What is the appropriate workup for a patient suspected of having vasculitis?

Appropriate Workup for Suspected Vasculitis

The appropriate workup for suspected vasculitis requires a comprehensive diagnostic approach including inflammatory markers, autoantibodies, laboratory studies, imaging based on vessel size, and biopsy of affected tissue, which remains the gold standard for definitive diagnosis. 1

Initial Laboratory Evaluation

• Essential inflammatory markers:

  • Erythrocyte sedimentation rate (ESR)
  • C-reactive protein (CRP)
  • Complete blood count with differential
  • Renal function tests (serum creatinine, estimated GFR)
  • Urinalysis with microscopic examination
  • Hepatitis B and C serology

• Autoantibody testing:

  • ANCA testing (both PR3-ANCA and MPO-ANCA) using high-quality antigen-specific assays
  • Anti-nuclear antibodies (ANA)
  • Cryoglobulins (if cryoglobulinemic vasculitis suspected)
  • Anti-phospholipase-A2-receptor antibodies (if membranous nephropathy suspected)

Imaging Studies Based on Suspected Vessel Size

• Large vessel vasculitis (Giant cell arteritis, Takayasu arteritis):

  • CT/CTA
  • MRI/MRA
  • FDG-PET/CT

• Medium vessel vasculitis (Polyarteritis nodosa):

  • CTA of affected regions (renal, mesenteric, coronary)

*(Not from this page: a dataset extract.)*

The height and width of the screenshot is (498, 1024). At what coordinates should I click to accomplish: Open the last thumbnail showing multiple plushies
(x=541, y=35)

• Small vessel vasculitis (ANCA-associated vasculitis, IgA vasculitis):

  • MRI/MRA
  • FDG-PET/CT

Histopathological Confirmation

• Biopsy of affected tissue - gold standard for diagnosis with high diagnostic yield (up to 91.5% in GPA with renal involvement) 1
• Target the most accessible affected organ with highest diagnostic yield
• Common biopsy sites:
  • Skin (for palpable purpura)
  • Kidney (for glomerulonephritis)
  • Lung (for pulmonary infiltrates)
  • Nasal mucosa (for upper respiratory involvement)
  • Nerve (for mononeuritis multiplex)

Disease Activity Assessment

• Use validated assessment tools like Birmingham Vasculitis Activity Score (BVAS) for structured clinical examination 1
• Categorize patients according to disease severity to guide treatment decisions

Common Pitfalls and Caveats

1. Relying solely on ANCA testing - While useful for ANCA-associated vasculitis, structured clinical assessment should guide decisions rather than ANCA testing alone 1

2. Delaying biopsy - Early biopsy before starting treatment provides highest diagnostic yield; treatment may obscure histopathological findings

3. Inadequate tissue sampling - Ensure adequate tissue volume and proper handling for histopathology

4. Missing underlying causes - Always screen for:

   • Infections (particularly hepatitis B and C)
   • Malignancies
   • Medications that can trigger vasculitis

5. Failing to monitor for complications - Regular monitoring for treatment complications, particularly infections, is crucial 1

Special Considerations for ANCA-Associated Vasculitis

For suspected granulomatosis with polyangiitis (GPA) or microscopic polyangiitis (MPA), early diagnosis and treatment are essential for improving survival 1. The diagnostic workup should include:

• Both PR3-ANCA and MPO-ANCA testing using high-quality antigen-specific assays
• Assessment using the Birmingham Vasculitis Activity Score (BVAS/GPA)
• Evaluation for organ involvement, particularly renal, pulmonary, and upper respiratory tract

For complex cases or refractory disease, referral to centers of expertise is strongly recommended by both the European League Against Rheumatism and the American College of Rheumatology 1.